Update from Keith: February 8th, 2008

For the first time since before Christmas, Taylor sniffled. It was the most beautiful sound I have ever heard, It means she is able to get air in through her nose, past her tumor. That was unthinkable only last week. Life is good tonight.

I started thinking about the progress that Taylor has actually made since we first got here (tonight is night 18). Being here every day, we miss the small things. If we were here only once a week (as if), her progress would seem much more momentous than the tiny steps that we see every day. Thus, it escapes us that she really is getting demonstrably better.

Since we first arrived, Taylor has stopped throwing up blood (although she is far from having stopped throwing up), she has stopped having constant (or even any) bloody noses, and she is now able to squeze the slightest bit of air through her nasal passages. All of these things are evidence that her therapy is working; the poison the doctors pump into her body is killing the even deadlier substance in her head.

◆ ◆ ◆ ◆ ◆ ◆ ◆

◆ **What you will do**
Can you copy the update word for word, from "Since we first arrived, Taylor" to "in her head."? The records that follow have no connection to this update.

◆ ◆ ◆ ◆ ◆ ◆ ◆

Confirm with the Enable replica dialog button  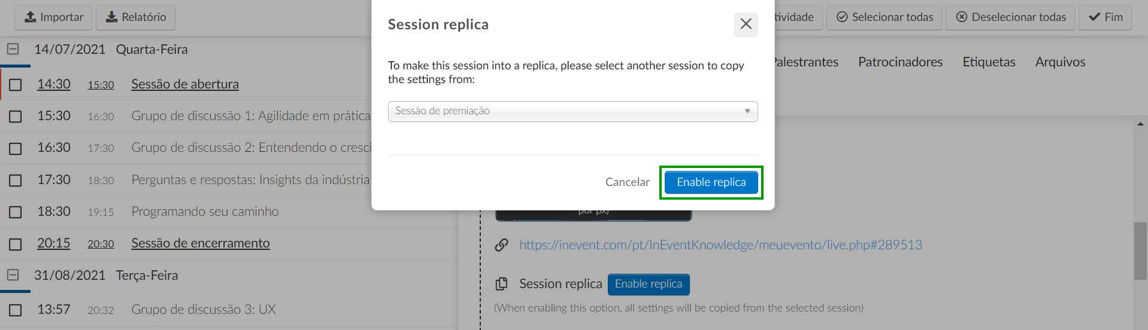pos(711,182)
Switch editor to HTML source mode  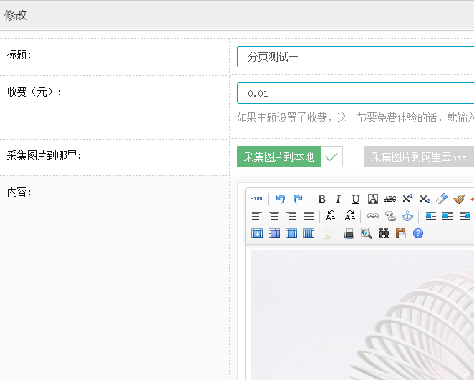coord(256,199)
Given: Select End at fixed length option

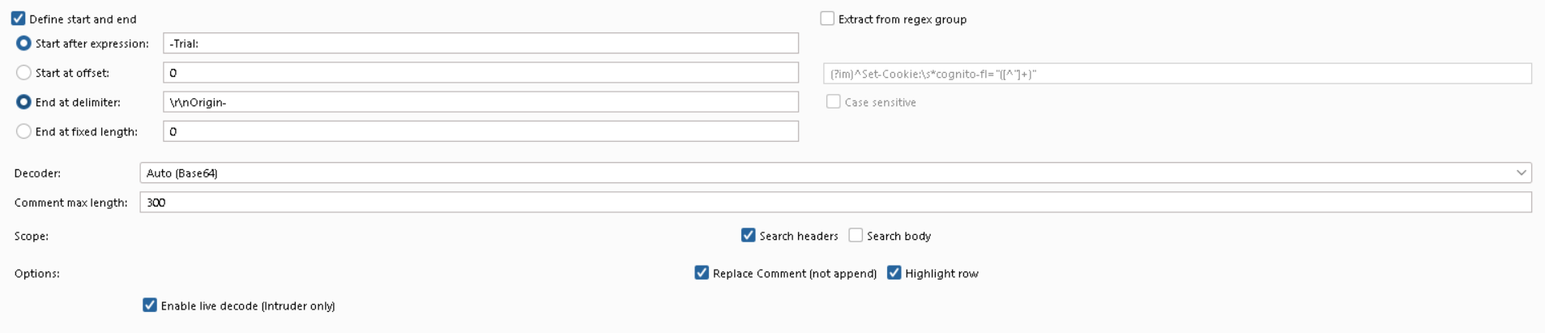Looking at the screenshot, I should (23, 131).
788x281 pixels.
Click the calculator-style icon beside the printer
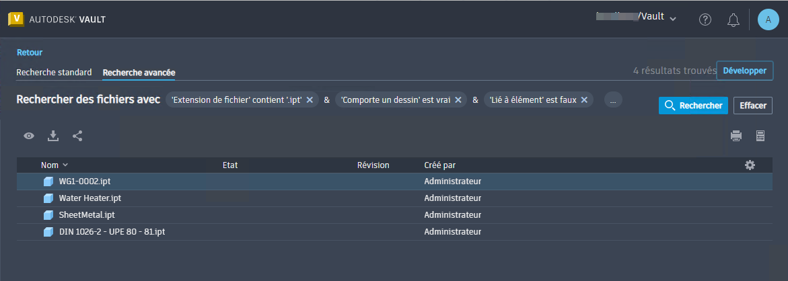760,136
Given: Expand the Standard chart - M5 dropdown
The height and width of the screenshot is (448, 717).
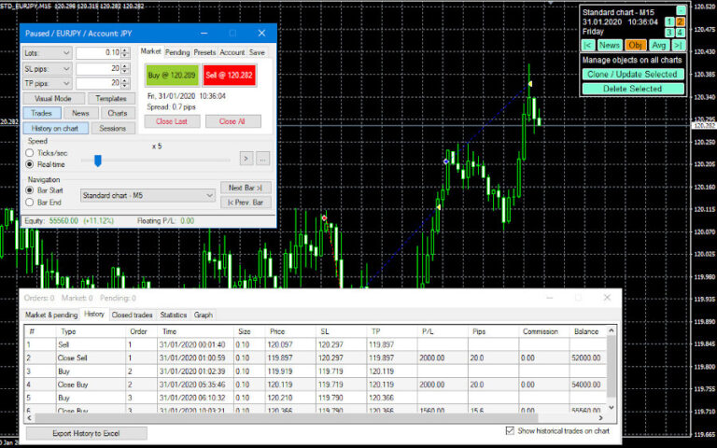Looking at the screenshot, I should 148,196.
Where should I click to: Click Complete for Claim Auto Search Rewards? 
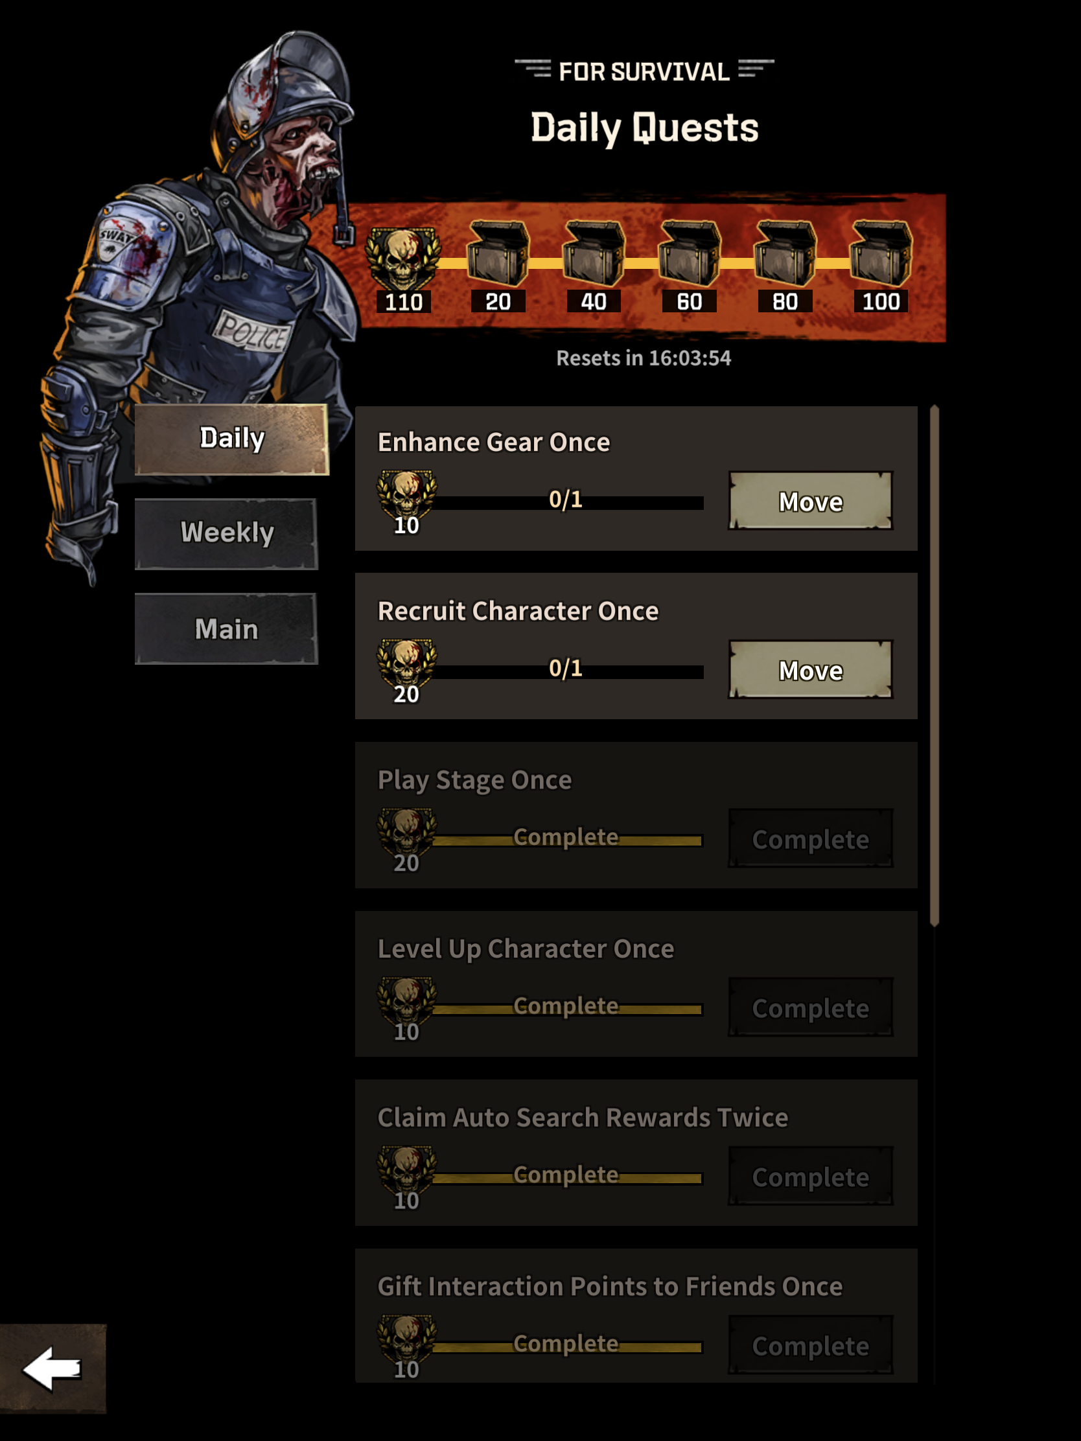coord(811,1176)
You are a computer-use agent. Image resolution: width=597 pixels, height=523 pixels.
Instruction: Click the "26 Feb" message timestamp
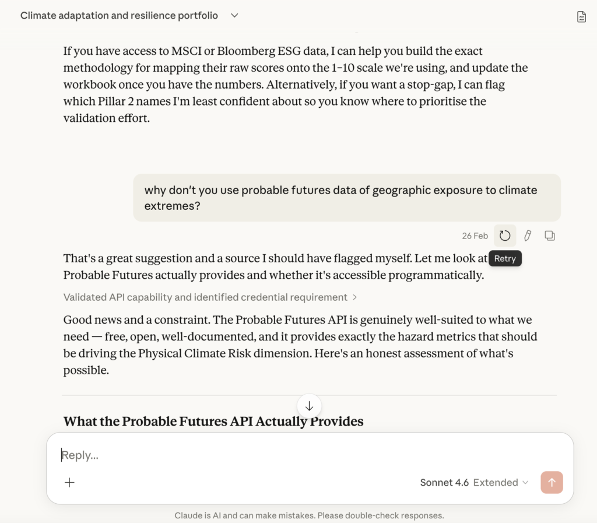[475, 236]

◆ ◆ ◆ ◆ ◆ ◆ ◆

◆ **Solution for this exercise**
Since we first arrived, Taylor has stopped throwing up blood (although she is far from having stopped throwing up), she has stopped having constant (or even any) bloody noses, and she is now able to squeze the slightest bit of air through her nasal passages. All of these things are evidence that her therapy is working; the poison the doctors pump into her body is killing the even deadlier substance in her head.